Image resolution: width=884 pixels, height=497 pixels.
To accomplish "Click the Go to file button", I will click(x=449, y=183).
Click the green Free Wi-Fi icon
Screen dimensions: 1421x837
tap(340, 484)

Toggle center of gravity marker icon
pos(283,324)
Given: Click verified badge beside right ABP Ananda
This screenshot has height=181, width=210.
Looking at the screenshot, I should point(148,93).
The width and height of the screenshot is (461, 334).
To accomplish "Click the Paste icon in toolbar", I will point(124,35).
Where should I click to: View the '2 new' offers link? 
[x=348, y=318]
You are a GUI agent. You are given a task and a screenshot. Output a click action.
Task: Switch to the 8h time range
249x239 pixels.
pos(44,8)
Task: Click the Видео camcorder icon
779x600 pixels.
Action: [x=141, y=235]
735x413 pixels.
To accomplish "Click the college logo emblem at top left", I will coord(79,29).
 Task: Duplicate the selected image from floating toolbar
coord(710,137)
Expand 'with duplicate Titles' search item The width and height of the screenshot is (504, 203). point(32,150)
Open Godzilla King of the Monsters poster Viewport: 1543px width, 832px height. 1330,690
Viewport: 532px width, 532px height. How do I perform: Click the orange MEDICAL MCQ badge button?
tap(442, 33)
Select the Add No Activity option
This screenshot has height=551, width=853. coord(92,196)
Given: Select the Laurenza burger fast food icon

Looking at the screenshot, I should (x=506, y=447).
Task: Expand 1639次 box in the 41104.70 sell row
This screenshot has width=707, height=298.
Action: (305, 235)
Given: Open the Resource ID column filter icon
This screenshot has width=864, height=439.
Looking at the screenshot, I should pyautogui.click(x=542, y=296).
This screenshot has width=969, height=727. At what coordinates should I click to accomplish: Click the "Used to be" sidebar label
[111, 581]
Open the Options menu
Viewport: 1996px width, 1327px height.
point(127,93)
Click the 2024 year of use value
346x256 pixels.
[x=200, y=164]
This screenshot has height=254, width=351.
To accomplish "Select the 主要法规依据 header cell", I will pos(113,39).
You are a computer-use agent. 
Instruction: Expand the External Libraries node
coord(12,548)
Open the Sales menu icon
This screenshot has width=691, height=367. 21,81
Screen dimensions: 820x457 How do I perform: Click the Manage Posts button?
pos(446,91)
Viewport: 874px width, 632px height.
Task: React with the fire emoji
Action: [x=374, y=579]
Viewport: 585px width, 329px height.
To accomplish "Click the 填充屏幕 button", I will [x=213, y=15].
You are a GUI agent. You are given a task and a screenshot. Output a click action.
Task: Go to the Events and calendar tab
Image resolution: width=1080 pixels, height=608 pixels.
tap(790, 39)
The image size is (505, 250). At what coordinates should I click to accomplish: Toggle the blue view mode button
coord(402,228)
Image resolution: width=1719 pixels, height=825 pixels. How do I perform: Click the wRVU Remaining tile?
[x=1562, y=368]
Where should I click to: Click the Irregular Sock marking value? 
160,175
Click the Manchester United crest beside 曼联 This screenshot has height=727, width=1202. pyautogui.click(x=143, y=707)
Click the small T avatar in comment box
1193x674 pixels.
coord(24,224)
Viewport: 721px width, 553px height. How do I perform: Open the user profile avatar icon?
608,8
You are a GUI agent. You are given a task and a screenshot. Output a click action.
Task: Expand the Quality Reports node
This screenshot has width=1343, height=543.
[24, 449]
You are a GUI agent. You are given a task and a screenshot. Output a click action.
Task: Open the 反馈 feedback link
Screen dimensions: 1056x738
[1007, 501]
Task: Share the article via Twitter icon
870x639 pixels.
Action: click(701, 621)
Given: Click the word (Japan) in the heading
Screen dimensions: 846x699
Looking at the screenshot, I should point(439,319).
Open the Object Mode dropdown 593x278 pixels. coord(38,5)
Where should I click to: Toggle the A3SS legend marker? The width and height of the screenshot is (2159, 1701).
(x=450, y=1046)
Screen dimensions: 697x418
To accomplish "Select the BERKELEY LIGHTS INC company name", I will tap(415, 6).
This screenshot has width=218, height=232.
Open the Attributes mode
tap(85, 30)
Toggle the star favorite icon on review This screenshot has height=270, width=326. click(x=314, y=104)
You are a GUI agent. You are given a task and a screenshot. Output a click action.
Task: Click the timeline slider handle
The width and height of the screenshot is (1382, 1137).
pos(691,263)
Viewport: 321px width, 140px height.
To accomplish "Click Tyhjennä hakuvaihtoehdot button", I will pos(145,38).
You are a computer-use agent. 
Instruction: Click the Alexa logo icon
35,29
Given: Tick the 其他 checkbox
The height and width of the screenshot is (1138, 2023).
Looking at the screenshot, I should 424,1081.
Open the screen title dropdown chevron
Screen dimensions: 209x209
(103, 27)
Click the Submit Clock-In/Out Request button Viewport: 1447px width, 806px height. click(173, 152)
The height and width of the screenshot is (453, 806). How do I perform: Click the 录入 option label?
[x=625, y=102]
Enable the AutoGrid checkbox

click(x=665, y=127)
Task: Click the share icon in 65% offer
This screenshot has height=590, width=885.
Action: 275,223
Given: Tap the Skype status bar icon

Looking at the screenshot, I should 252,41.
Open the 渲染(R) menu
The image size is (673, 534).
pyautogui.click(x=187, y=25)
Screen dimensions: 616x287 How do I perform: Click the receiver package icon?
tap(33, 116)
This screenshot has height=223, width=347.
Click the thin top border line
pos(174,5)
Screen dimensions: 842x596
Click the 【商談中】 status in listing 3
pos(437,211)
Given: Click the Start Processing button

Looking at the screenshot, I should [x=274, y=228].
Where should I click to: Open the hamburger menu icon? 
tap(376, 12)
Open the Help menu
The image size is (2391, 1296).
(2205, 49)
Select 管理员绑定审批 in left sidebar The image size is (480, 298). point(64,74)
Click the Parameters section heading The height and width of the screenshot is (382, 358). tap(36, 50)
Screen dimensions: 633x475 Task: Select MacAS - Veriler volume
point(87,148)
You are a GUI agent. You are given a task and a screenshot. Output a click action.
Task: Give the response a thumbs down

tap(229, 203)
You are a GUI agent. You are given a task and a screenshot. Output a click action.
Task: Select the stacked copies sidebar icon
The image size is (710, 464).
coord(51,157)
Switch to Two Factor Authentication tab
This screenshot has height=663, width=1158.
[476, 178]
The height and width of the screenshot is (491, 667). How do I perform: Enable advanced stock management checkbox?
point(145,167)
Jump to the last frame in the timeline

Stated problem
Copy out the data word for word, starting at the line that contains "Given: Open the" and ending at the line that contains "[x=200, y=164]".

Task response
Given: Open the Resource ID column filter icon
This screenshot has width=864, height=439.
Looking at the screenshot, I should pyautogui.click(x=542, y=296).
This screenshot has width=969, height=727. At what coordinates should I click to accomplish: Click the "Used to be" sidebar label
[111, 581]
Open the Options menu
Viewport: 1996px width, 1327px height.
point(127,93)
Click the 2024 year of use value
346x256 pixels.
[x=200, y=164]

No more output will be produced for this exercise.